(PROBLEM TO WORK ON): Word for word, the records below are to be set down again.

(RECORDS TO PROCESS):
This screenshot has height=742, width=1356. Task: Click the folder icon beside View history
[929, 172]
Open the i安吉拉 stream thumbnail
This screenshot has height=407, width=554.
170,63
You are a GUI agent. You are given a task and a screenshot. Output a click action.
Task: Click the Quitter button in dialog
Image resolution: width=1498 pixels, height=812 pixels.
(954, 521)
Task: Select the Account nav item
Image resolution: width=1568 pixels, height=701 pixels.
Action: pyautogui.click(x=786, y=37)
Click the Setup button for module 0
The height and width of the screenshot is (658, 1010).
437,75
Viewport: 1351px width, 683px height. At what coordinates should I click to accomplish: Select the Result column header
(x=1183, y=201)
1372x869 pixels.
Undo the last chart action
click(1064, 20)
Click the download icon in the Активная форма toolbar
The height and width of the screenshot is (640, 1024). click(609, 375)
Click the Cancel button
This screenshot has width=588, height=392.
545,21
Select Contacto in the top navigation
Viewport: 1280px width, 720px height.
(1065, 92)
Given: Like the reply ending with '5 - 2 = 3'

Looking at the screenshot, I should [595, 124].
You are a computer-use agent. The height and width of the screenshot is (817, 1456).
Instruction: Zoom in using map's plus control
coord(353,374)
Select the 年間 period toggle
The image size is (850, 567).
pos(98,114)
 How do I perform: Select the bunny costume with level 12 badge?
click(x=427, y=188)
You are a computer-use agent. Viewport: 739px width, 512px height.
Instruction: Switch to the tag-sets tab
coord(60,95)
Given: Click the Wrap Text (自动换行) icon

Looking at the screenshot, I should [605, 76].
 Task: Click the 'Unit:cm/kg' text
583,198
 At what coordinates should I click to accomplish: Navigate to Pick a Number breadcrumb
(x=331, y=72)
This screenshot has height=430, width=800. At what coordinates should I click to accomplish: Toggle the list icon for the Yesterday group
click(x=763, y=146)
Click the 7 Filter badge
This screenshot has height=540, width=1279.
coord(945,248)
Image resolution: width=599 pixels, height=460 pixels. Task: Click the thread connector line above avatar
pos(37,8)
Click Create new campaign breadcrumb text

(TASK ANSWER):
This screenshot has height=742, width=1356. Task: Click the folder icon beside View history
[929, 172]
Open the i安吉拉 stream thumbnail
This screenshot has height=407, width=554.
170,63
You are a GUI agent. You are given a task and a screenshot. Output a click action.
Task: Click the Quitter button in dialog
Image resolution: width=1498 pixels, height=812 pixels.
(954, 521)
Task: Select the Account nav item
Image resolution: width=1568 pixels, height=701 pixels.
Action: pyautogui.click(x=786, y=37)
Click the Setup button for module 0
The height and width of the screenshot is (658, 1010).
437,75
Viewport: 1351px width, 683px height. At what coordinates should I click to accomplish: Select the Result column header
(x=1183, y=201)
1372x869 pixels.
Undo the last chart action
click(1064, 20)
Click the download icon in the Активная форма toolbar
The height and width of the screenshot is (640, 1024). click(609, 375)
Click the Cancel button
This screenshot has width=588, height=392.
545,21
Select Contacto in the top navigation
Viewport: 1280px width, 720px height.
(1065, 92)
Given: Like the reply ending with '5 - 2 = 3'

Looking at the screenshot, I should [595, 124].
You are a computer-use agent. The height and width of the screenshot is (817, 1456).
Instruction: Zoom in using map's plus control
coord(353,374)
Select the 年間 period toggle
The image size is (850, 567).
pos(98,114)
 How do I perform: Select the bunny costume with level 12 badge?
click(x=427, y=188)
You are a computer-use agent. Viewport: 739px width, 512px height.
Instruction: Switch to the tag-sets tab
coord(60,95)
Given: Click the Wrap Text (自动换行) icon

Looking at the screenshot, I should [605, 76].
 Task: Click the 'Unit:cm/kg' text
583,198
 At what coordinates should I click to accomplish: Navigate to Pick a Number breadcrumb
(x=331, y=72)
This screenshot has height=430, width=800. At what coordinates should I click to accomplish: Toggle the list icon for the Yesterday group
click(x=763, y=146)
Click the 7 Filter badge
This screenshot has height=540, width=1279.
coord(945,248)
Image resolution: width=599 pixels, height=460 pixels. Task: Click the thread connector line above avatar
pos(37,8)
Click Create new campaign breadcrumb text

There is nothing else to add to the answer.